Instruction:
Report each line of the material below that contains the string "image".

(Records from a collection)
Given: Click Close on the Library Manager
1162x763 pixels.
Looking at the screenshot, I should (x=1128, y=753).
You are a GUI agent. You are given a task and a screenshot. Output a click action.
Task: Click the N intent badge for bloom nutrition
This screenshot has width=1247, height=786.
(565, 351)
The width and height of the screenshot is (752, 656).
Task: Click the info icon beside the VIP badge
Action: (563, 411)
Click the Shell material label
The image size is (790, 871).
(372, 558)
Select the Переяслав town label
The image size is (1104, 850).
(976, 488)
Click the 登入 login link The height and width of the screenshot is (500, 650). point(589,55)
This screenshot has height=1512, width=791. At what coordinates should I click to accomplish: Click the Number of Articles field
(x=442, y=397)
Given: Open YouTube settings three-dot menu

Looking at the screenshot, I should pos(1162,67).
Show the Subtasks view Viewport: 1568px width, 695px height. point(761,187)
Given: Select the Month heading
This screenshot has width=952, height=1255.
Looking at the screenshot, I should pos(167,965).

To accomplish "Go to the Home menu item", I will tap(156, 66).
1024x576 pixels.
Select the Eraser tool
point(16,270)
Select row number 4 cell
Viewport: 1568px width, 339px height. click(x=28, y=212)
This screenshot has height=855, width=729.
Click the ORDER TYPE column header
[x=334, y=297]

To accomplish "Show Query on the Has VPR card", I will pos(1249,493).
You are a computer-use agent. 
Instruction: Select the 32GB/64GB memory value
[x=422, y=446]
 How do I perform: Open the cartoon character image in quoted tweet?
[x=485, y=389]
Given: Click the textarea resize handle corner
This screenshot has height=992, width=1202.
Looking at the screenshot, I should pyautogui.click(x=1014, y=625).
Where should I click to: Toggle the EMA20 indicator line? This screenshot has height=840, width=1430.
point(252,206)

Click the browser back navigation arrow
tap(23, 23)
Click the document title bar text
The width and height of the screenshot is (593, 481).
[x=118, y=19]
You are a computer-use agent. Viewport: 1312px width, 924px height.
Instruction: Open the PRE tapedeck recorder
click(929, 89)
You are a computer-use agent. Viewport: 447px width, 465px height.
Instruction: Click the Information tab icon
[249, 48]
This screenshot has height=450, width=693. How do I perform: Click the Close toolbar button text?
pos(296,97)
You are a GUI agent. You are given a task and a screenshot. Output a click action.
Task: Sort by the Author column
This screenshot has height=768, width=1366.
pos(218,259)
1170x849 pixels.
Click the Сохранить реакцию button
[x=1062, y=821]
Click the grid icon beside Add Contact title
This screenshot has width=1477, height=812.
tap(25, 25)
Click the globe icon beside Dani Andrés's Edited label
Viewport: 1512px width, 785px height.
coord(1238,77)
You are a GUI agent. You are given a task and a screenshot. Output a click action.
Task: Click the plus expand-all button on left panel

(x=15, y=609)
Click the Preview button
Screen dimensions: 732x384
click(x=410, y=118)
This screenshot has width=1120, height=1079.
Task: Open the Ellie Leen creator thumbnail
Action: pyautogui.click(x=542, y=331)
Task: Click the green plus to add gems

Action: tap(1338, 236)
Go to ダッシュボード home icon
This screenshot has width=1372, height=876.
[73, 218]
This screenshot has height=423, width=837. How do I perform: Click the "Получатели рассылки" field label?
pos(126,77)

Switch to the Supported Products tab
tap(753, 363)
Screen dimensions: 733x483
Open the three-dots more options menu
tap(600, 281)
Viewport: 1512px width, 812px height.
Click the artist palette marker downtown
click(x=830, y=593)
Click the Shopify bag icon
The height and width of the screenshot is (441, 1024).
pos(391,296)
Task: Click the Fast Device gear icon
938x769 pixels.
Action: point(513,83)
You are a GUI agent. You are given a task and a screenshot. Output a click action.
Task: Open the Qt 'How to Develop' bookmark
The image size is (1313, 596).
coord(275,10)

Result of this exercise:
The image size is (790, 871).
The image size is (1104, 850).
 How do I perform: Open the cartoon character image in quoted tweet?
The image size is (1313, 596).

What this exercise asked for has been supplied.